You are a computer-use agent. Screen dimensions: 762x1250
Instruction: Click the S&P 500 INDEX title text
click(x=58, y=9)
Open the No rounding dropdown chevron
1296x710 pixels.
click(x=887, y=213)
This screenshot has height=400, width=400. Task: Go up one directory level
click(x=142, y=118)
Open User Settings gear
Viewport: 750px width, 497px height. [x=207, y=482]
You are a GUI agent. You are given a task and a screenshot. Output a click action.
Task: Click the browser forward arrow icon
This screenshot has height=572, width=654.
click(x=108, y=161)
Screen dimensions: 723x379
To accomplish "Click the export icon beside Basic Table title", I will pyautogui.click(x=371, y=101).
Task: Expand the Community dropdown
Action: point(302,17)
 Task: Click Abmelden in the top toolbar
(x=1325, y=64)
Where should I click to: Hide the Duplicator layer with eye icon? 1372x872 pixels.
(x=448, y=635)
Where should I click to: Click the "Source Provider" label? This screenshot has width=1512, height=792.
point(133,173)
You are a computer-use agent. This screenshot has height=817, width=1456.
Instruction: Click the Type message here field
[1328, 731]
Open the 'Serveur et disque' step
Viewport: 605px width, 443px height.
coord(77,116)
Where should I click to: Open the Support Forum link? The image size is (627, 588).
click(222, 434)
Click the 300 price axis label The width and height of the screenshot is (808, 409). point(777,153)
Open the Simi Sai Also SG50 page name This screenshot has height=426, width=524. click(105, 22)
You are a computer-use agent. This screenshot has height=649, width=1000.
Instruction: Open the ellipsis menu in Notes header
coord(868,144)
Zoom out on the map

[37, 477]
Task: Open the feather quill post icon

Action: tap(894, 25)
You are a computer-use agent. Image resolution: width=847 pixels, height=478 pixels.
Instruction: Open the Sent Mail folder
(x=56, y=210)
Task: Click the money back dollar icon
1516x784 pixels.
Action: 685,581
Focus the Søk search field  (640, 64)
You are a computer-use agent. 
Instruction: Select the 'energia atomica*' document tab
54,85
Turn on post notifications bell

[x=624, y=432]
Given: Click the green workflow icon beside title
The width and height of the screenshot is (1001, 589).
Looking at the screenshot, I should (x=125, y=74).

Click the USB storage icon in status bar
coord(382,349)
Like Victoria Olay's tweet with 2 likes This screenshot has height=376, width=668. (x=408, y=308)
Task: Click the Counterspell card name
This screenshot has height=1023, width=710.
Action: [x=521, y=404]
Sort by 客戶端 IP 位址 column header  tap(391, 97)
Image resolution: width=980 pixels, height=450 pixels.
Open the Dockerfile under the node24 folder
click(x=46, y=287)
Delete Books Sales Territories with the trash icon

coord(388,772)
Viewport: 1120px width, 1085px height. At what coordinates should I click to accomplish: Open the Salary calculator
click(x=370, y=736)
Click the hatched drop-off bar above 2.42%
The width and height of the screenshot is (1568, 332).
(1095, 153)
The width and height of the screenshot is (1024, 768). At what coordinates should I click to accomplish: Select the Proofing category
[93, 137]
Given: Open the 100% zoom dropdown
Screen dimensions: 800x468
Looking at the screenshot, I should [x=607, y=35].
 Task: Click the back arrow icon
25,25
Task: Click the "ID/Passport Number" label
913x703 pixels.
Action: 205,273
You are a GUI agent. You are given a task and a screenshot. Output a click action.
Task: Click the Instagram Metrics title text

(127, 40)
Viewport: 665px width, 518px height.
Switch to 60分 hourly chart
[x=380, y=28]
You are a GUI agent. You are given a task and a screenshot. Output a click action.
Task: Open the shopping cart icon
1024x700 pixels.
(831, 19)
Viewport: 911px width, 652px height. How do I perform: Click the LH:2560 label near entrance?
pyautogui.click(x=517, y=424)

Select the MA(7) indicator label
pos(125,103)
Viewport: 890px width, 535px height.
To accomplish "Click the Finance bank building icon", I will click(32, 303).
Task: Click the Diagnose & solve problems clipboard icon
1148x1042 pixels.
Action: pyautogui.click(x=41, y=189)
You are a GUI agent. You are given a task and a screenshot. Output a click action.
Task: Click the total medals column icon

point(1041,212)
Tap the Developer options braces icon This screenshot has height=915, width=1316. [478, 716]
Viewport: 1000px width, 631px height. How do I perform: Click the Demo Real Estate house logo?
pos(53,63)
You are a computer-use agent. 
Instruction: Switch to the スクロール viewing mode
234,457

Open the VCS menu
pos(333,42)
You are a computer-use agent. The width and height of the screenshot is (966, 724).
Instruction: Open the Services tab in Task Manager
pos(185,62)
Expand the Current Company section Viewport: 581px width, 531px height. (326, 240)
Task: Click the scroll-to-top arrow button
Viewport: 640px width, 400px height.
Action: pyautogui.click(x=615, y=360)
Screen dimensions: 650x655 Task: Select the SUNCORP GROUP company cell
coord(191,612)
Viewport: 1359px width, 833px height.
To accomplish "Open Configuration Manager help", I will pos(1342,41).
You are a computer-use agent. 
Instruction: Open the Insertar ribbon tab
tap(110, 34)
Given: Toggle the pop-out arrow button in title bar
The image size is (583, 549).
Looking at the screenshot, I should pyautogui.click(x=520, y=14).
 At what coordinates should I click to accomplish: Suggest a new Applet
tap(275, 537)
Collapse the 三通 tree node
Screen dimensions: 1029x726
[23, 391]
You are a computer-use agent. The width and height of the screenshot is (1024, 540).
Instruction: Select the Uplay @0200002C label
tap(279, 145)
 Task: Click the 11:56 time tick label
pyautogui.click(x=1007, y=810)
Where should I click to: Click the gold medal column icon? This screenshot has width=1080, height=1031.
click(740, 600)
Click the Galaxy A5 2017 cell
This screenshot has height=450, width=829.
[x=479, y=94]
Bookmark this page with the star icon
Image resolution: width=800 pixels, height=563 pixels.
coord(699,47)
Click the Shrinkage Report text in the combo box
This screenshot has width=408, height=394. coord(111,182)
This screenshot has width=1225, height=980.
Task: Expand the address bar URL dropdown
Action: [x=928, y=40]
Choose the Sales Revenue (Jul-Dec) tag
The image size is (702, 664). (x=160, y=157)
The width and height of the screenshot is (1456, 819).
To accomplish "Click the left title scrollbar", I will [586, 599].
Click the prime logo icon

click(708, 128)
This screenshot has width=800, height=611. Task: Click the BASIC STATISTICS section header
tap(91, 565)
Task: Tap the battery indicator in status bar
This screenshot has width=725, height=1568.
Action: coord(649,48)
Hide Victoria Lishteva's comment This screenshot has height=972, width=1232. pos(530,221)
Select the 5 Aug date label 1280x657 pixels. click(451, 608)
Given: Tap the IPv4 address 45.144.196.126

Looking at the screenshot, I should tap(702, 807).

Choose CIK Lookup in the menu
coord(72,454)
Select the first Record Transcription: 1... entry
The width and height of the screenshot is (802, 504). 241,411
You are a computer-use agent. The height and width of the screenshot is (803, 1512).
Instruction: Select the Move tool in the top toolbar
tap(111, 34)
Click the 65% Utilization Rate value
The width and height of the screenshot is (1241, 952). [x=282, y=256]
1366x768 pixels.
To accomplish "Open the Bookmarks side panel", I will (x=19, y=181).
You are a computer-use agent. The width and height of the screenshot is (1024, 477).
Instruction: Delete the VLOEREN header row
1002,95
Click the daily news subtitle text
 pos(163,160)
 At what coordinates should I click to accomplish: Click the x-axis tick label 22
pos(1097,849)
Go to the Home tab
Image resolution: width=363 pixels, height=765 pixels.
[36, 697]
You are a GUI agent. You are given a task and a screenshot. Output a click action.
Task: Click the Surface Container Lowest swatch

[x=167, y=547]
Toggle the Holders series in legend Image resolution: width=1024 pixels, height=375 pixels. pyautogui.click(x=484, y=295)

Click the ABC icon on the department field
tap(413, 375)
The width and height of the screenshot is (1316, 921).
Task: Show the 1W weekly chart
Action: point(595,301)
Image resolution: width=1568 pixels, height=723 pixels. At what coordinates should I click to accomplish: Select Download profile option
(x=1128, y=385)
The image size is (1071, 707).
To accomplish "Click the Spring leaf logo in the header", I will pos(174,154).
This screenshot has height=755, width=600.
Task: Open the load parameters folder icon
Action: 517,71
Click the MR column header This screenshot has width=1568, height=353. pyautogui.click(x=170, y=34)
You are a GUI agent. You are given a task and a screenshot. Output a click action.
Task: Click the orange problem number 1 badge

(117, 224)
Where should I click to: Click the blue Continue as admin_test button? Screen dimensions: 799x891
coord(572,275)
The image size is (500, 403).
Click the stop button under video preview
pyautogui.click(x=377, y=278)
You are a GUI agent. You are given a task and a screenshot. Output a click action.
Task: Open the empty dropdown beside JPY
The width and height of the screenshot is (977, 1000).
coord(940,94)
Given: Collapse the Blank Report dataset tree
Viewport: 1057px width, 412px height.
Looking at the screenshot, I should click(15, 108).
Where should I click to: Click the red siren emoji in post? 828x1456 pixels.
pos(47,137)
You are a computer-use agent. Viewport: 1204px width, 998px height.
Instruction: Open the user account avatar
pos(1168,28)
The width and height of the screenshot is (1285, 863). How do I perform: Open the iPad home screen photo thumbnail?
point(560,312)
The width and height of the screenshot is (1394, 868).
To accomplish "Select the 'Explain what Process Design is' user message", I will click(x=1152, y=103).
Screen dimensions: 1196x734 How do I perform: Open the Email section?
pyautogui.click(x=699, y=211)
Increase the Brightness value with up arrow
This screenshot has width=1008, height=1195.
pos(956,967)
____
PROBLEM TO WORK ON → The first line of the data, the line with "Screen dimensions: 723x379", and all lines in between are to be copied exactly. Leave out everything else.

YOUR RESPONSE →
You are a computer-use agent. Screen dimensions: 762x1250
Instruction: Click the S&P 500 INDEX title text
click(x=58, y=9)
Open the No rounding dropdown chevron
1296x710 pixels.
click(x=887, y=213)
This screenshot has height=400, width=400. Task: Go up one directory level
click(x=142, y=118)
Open User Settings gear
Viewport: 750px width, 497px height. [x=207, y=482]
You are a GUI agent. You are given a task and a screenshot. Output a click action.
Task: Click the browser forward arrow icon
This screenshot has height=572, width=654.
click(x=108, y=161)
Screen dimensions: 723x379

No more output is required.